--- Data supplied Enclosed Below ---

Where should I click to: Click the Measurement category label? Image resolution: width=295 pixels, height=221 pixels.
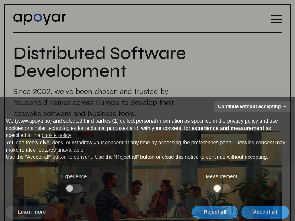221,176
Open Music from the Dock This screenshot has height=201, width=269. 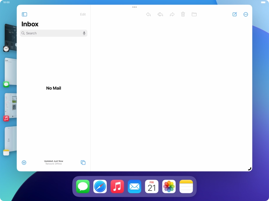click(117, 186)
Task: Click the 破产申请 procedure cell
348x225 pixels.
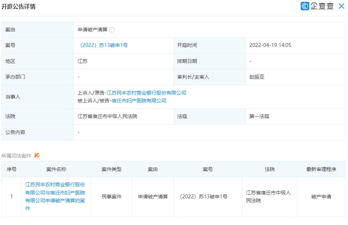Action: [x=321, y=197]
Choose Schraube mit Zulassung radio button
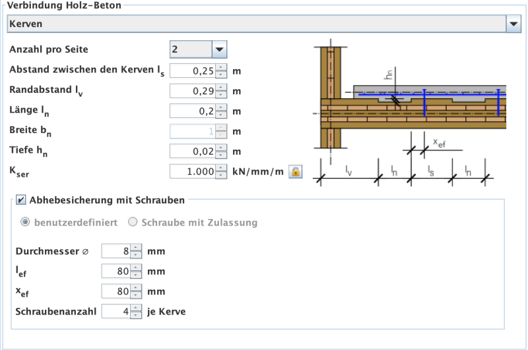The image size is (528, 350). pos(133,223)
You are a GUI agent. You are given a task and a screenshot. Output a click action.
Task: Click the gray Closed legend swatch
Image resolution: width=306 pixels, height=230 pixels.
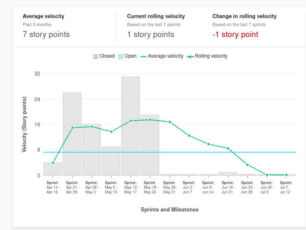96,56
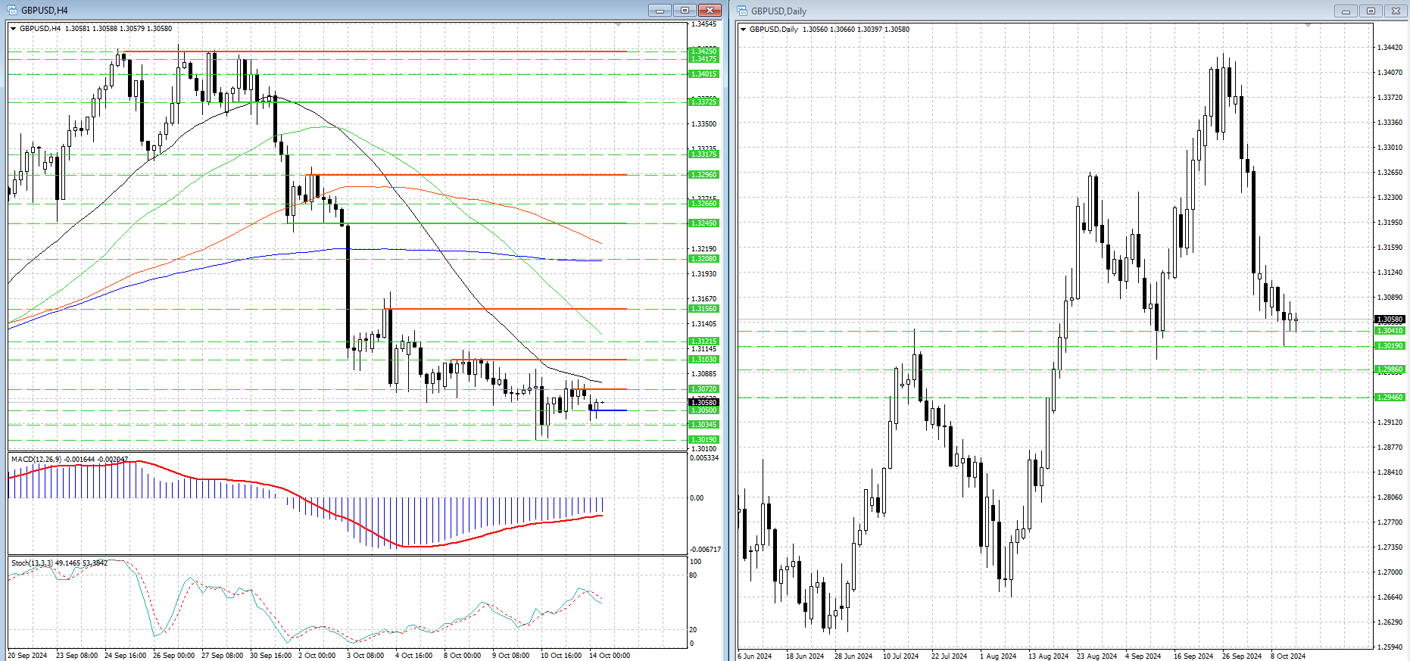The height and width of the screenshot is (661, 1410).
Task: Click the H4 chart shift marker triangle
Action: (x=618, y=25)
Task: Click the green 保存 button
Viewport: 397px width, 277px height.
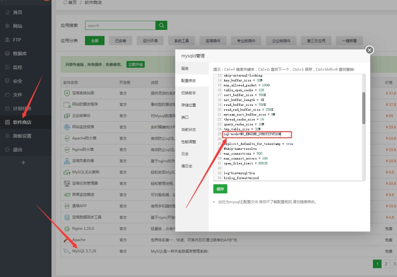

--- End of Enclosed Data supplied ---

Beginning at the line that contains "You are a GUI", copy each remaining line of the records exactly, through the final one. Omit the pictures.

> **Solution to this task**
You are a GUI agent. You are given a task and a screenshot. Output a click action.
Task: Click the gray Closed legend swatch
Image resolution: width=306 pixels, height=230 pixels.
96,56
The height and width of the screenshot is (661, 1410).
Task: Click the H4 chart shift marker triangle
Action: (x=618, y=25)
Task: Click the green 保存 button
Viewport: 397px width, 277px height.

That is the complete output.